Exercise material:
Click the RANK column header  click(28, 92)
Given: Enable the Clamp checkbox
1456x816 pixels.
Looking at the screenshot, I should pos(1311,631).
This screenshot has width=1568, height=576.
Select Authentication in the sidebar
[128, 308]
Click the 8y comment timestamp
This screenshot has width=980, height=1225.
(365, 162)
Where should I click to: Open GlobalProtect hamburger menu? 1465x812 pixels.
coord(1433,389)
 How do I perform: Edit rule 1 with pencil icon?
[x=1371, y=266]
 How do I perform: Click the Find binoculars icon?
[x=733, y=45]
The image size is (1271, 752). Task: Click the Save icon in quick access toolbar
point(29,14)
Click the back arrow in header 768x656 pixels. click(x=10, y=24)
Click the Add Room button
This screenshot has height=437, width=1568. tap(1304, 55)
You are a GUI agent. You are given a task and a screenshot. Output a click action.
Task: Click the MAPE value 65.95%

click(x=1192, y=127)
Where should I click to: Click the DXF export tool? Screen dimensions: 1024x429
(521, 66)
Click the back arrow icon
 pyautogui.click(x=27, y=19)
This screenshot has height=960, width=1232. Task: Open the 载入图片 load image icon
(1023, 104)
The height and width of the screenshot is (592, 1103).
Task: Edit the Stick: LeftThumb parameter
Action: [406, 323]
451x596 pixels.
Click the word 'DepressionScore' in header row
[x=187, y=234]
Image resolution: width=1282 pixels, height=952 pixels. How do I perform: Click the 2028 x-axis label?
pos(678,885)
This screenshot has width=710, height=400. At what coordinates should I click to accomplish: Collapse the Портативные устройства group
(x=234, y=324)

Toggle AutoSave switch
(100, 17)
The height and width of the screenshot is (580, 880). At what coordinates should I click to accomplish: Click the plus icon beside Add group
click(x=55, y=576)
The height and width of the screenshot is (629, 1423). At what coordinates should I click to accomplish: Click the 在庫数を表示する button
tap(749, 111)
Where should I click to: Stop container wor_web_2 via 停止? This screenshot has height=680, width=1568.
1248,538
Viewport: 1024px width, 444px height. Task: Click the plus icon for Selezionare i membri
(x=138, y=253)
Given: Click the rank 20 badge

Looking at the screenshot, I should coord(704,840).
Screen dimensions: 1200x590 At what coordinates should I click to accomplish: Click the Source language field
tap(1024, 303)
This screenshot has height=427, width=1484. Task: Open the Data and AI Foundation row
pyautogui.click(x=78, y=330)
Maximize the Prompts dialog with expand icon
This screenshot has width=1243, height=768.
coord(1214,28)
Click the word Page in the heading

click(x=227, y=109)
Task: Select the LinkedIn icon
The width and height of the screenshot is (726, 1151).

Task to carry out: Everything from the line with "Click the word Page in the heading" to the end of the listing above is to be set down exactly, both ends included.

Your response:
Click the word Page in the heading

click(x=227, y=109)
Task: Select the LinkedIn icon
The width and height of the screenshot is (726, 1151).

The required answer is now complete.